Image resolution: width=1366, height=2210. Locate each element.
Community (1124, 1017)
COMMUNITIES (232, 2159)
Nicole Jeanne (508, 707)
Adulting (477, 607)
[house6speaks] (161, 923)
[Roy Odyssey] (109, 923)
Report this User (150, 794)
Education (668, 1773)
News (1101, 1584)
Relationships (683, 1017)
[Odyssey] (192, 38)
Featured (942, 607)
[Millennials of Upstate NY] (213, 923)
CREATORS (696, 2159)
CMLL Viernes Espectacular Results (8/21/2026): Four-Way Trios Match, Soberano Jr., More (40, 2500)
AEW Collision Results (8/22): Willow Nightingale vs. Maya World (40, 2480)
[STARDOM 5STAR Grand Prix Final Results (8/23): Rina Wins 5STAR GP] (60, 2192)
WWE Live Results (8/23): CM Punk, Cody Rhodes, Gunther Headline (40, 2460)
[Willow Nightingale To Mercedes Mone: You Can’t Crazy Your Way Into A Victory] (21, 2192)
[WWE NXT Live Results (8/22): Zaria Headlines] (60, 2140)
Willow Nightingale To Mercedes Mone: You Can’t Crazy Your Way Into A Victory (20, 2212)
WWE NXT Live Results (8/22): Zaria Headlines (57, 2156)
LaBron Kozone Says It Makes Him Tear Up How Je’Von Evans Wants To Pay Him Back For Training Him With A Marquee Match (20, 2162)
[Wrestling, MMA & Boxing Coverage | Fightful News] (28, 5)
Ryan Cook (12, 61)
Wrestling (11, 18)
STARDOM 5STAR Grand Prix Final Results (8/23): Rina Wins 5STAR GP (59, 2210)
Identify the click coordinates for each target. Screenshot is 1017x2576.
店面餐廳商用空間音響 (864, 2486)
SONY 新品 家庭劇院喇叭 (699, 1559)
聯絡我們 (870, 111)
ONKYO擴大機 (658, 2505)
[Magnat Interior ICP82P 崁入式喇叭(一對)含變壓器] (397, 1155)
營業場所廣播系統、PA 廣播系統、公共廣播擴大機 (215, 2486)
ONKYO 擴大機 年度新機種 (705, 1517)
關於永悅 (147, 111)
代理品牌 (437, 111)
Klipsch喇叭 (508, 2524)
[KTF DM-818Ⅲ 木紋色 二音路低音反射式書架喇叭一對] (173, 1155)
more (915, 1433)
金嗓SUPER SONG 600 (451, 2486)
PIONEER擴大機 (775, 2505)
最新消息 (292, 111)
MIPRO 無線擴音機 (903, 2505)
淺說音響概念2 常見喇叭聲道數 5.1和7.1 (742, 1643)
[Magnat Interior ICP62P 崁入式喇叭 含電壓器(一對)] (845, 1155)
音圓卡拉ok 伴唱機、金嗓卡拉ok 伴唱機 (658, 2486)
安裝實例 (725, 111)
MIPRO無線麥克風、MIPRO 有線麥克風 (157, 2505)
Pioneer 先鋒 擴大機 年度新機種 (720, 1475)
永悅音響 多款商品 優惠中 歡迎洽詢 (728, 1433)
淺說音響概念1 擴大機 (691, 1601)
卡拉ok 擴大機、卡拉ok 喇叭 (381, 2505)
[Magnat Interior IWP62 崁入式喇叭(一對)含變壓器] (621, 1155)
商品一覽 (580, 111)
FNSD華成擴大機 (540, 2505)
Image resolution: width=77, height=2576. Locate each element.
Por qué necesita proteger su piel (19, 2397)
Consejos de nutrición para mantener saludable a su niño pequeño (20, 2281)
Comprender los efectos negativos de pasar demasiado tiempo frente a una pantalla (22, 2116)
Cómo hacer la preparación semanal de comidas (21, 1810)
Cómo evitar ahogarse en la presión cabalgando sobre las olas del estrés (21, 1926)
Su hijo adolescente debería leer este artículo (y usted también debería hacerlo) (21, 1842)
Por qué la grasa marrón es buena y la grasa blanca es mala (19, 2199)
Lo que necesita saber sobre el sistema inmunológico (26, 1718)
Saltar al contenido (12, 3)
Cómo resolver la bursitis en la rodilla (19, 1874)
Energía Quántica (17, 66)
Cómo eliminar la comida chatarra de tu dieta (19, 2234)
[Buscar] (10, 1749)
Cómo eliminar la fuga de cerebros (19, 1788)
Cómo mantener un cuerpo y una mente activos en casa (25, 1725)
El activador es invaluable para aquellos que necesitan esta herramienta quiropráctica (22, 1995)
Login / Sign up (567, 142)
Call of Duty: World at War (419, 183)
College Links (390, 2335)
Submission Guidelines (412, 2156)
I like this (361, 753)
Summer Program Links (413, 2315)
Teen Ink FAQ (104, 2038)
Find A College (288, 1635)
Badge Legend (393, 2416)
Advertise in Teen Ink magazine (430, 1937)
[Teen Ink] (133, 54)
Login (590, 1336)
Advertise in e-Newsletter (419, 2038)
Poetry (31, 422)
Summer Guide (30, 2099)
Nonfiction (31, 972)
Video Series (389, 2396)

• _Exercise directions_
Reproduce all of the entries above verbatim.

• _Finished exercise_
Image resolution: width=1366, height=2210. Locate each element.
Community (1124, 1017)
COMMUNITIES (232, 2159)
Nicole Jeanne (508, 707)
Adulting (477, 607)
[house6speaks] (161, 923)
[Roy Odyssey] (109, 923)
Report this User (150, 794)
Education (668, 1773)
News (1101, 1584)
Relationships (683, 1017)
[Odyssey] (192, 38)
Featured (942, 607)
[Millennials of Upstate NY] (213, 923)
CREATORS (696, 2159)
CMLL Viernes Espectacular Results (8/21/2026): Four-Way Trios Match, Soberano Jr., More (40, 2500)
AEW Collision Results (8/22): Willow Nightingale vs. Maya World (40, 2480)
[STARDOM 5STAR Grand Prix Final Results (8/23): Rina Wins 5STAR GP] (60, 2192)
WWE Live Results (8/23): CM Punk, Cody Rhodes, Gunther Headline (40, 2460)
[Willow Nightingale To Mercedes Mone: You Can’t Crazy Your Way Into A Victory] (21, 2192)
[WWE NXT Live Results (8/22): Zaria Headlines] (60, 2140)
Willow Nightingale To Mercedes Mone: You Can’t Crazy Your Way Into A Victory (20, 2212)
WWE NXT Live Results (8/22): Zaria Headlines (57, 2156)
LaBron Kozone Says It Makes Him Tear Up How Je’Von Evans Wants To Pay Him Back For Training Him With A Marquee Match (20, 2162)
[Wrestling, MMA & Boxing Coverage | Fightful News] (28, 5)
Ryan Cook (12, 61)
Wrestling (11, 18)
STARDOM 5STAR Grand Prix Final Results (8/23): Rina Wins 5STAR GP (59, 2210)
Identify the click coordinates for each target. Screenshot is 1017x2576.
店面餐廳商用空間音響 (864, 2486)
SONY 新品 家庭劇院喇叭 (699, 1559)
聯絡我們 (870, 111)
ONKYO擴大機 (658, 2505)
[Magnat Interior ICP82P 崁入式喇叭(一對)含變壓器] (397, 1155)
營業場所廣播系統、PA 廣播系統、公共廣播擴大機 (215, 2486)
ONKYO 擴大機 年度新機種 (705, 1517)
關於永悅 (147, 111)
代理品牌 (437, 111)
Klipsch喇叭 (508, 2524)
[KTF DM-818Ⅲ 木紋色 二音路低音反射式書架喇叭一對] (173, 1155)
more (915, 1433)
金嗓SUPER SONG 600 (451, 2486)
PIONEER擴大機 (775, 2505)
最新消息 (292, 111)
MIPRO 無線擴音機 (903, 2505)
淺說音響概念2 常見喇叭聲道數 5.1和7.1 (742, 1643)
[Magnat Interior ICP62P 崁入式喇叭 含電壓器(一對)] (845, 1155)
音圓卡拉ok 伴唱機、金嗓卡拉ok 伴唱機 (658, 2486)
安裝實例 (725, 111)
MIPRO無線麥克風、MIPRO 有線麥克風 (157, 2505)
Pioneer 先鋒 擴大機 年度新機種 (720, 1475)
永悅音響 多款商品 優惠中 歡迎洽詢 (728, 1433)
淺說音響概念1 擴大機 (691, 1601)
卡拉ok 擴大機、卡拉ok 喇叭 (381, 2505)
[Magnat Interior IWP62 崁入式喇叭(一對)含變壓器] (621, 1155)
商品一覽 (580, 111)
FNSD華成擴大機 (540, 2505)
Image resolution: width=77, height=2576. Locate each element.
Por qué necesita proteger su piel (19, 2397)
Consejos de nutrición para mantener saludable a su niño pequeño (20, 2281)
Comprender los efectos negativos de pasar demasiado tiempo frente a una pantalla (22, 2116)
Cómo hacer la preparación semanal de comidas (21, 1810)
Cómo evitar ahogarse en la presión cabalgando sobre las olas del estrés (21, 1926)
Su hijo adolescente debería leer este artículo (y usted también debería hacerlo) (21, 1842)
Por qué la grasa marrón es buena y la grasa blanca es mala (19, 2199)
Lo que necesita saber sobre el sistema inmunológico (26, 1718)
Saltar al contenido (12, 3)
Cómo resolver la bursitis en la rodilla (19, 1874)
Energía Quántica (17, 66)
Cómo eliminar la comida chatarra de tu dieta (19, 2234)
[Buscar] (10, 1749)
Cómo eliminar la fuga de cerebros (19, 1788)
Cómo mantener un cuerpo y una mente activos en casa (25, 1725)
El activador es invaluable para aquellos que necesitan esta herramienta quiropráctica (22, 1995)
Login / Sign up (567, 142)
Call of Duty: World at War (419, 183)
College Links (390, 2335)
Submission Guidelines (412, 2156)
I like this (361, 753)
Summer Program Links (413, 2315)
Teen Ink FAQ (104, 2038)
Find A College (288, 1635)
Badge Legend (393, 2416)
Advertise in Teen Ink magazine (430, 1937)
[Teen Ink] (133, 54)
Login (590, 1336)
Advertise in e-Newsletter (419, 2038)
Poetry (31, 422)
Summer Guide (30, 2099)
Nonfiction (31, 972)
Video Series (389, 2396)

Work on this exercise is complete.